**Records for processing**:
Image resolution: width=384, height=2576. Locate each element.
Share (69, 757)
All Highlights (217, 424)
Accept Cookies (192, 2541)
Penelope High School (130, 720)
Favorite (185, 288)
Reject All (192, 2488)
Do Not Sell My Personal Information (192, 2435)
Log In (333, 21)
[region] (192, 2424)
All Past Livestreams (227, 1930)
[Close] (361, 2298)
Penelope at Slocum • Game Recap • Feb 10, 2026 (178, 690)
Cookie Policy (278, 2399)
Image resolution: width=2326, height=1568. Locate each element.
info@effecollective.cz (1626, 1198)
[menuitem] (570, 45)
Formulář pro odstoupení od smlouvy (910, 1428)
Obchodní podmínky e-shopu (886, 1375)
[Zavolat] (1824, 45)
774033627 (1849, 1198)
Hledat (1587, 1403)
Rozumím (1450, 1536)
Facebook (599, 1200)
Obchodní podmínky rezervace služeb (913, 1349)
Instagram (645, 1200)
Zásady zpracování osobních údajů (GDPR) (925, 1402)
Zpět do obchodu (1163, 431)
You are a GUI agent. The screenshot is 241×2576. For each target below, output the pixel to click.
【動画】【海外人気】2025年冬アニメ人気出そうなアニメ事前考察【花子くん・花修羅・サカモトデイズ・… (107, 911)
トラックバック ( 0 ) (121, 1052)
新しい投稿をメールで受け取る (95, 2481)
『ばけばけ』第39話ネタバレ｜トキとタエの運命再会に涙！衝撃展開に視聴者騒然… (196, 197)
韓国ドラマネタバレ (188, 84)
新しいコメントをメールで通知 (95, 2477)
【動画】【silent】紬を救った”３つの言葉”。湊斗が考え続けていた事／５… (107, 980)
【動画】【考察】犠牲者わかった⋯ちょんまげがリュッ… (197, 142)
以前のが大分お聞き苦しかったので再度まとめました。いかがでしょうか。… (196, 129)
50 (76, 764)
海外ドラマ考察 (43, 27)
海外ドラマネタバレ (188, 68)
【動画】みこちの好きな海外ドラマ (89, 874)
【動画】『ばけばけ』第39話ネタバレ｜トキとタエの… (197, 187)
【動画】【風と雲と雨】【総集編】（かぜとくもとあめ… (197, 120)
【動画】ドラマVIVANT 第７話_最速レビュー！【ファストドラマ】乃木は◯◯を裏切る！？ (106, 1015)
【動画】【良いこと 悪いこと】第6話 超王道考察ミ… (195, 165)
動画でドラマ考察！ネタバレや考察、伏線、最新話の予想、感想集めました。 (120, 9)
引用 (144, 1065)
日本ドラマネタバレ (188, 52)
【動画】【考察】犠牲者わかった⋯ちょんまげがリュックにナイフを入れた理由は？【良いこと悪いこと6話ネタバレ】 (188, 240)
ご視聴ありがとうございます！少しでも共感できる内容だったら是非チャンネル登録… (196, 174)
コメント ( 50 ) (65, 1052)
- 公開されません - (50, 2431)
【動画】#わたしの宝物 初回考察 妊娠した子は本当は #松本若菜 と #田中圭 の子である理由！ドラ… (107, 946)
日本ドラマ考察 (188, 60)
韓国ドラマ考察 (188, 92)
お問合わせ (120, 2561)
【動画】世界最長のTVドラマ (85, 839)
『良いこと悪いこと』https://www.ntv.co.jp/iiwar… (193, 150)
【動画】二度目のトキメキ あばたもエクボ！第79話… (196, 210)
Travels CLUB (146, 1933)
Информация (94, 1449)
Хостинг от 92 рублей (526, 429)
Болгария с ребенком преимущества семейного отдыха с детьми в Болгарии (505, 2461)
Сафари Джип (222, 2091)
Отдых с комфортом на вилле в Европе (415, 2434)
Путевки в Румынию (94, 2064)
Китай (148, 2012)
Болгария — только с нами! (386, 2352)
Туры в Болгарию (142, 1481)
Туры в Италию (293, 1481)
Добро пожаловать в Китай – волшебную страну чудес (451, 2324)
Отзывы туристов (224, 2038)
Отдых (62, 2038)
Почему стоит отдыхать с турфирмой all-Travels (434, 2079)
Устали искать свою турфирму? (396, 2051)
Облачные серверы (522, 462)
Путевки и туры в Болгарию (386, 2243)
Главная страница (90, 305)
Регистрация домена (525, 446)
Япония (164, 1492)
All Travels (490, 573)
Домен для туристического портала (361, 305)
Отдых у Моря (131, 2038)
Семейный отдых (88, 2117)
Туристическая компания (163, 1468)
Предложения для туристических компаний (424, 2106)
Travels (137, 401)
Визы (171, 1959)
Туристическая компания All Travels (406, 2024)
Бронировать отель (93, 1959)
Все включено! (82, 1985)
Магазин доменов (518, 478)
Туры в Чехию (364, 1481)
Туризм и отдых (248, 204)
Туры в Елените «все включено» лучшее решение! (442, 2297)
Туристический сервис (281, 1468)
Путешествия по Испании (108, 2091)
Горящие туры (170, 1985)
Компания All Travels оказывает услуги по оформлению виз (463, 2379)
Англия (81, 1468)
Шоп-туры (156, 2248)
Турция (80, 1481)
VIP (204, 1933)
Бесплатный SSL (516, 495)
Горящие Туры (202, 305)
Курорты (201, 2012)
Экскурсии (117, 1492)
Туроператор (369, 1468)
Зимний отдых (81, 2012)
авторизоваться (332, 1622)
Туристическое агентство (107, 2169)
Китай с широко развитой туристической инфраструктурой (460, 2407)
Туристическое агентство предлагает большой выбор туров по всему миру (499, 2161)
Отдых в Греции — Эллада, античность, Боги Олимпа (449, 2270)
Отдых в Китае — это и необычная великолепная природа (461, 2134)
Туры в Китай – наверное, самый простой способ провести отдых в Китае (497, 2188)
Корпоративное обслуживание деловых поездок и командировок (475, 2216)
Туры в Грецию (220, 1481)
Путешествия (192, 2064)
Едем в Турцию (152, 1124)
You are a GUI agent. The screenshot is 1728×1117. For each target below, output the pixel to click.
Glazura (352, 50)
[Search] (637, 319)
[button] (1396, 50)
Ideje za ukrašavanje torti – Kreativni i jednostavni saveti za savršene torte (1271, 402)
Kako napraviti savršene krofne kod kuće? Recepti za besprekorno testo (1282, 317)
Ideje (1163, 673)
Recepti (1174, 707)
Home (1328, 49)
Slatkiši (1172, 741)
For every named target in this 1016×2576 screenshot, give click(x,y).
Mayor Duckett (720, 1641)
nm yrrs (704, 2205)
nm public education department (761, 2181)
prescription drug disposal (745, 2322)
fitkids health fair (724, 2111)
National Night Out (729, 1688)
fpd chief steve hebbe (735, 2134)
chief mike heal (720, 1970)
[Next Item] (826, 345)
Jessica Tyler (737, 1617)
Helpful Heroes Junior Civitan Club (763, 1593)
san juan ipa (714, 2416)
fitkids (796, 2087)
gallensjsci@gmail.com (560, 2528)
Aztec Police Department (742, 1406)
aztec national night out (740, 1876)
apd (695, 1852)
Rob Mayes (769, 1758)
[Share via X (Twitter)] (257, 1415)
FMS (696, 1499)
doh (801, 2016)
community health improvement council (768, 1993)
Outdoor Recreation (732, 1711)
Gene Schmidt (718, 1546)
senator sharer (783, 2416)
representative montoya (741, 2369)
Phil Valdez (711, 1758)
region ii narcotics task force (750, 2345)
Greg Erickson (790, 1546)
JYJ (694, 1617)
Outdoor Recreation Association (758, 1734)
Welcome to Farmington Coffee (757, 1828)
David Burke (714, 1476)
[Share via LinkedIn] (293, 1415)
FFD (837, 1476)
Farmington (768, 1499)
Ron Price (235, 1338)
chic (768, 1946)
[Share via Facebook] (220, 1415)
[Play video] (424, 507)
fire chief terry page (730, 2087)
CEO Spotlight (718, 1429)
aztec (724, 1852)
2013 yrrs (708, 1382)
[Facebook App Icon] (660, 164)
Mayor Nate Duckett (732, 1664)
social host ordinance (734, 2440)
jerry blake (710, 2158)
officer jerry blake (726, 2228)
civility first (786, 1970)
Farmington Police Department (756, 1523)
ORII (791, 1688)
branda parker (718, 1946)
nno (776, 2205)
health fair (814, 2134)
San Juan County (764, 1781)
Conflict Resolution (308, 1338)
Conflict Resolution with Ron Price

**Task details**:
All lines in the entries above that include "Conflict" should be found and copied.

**Answer**:
Conflict Resolution (308, 1338)
Conflict Resolution with Ron Price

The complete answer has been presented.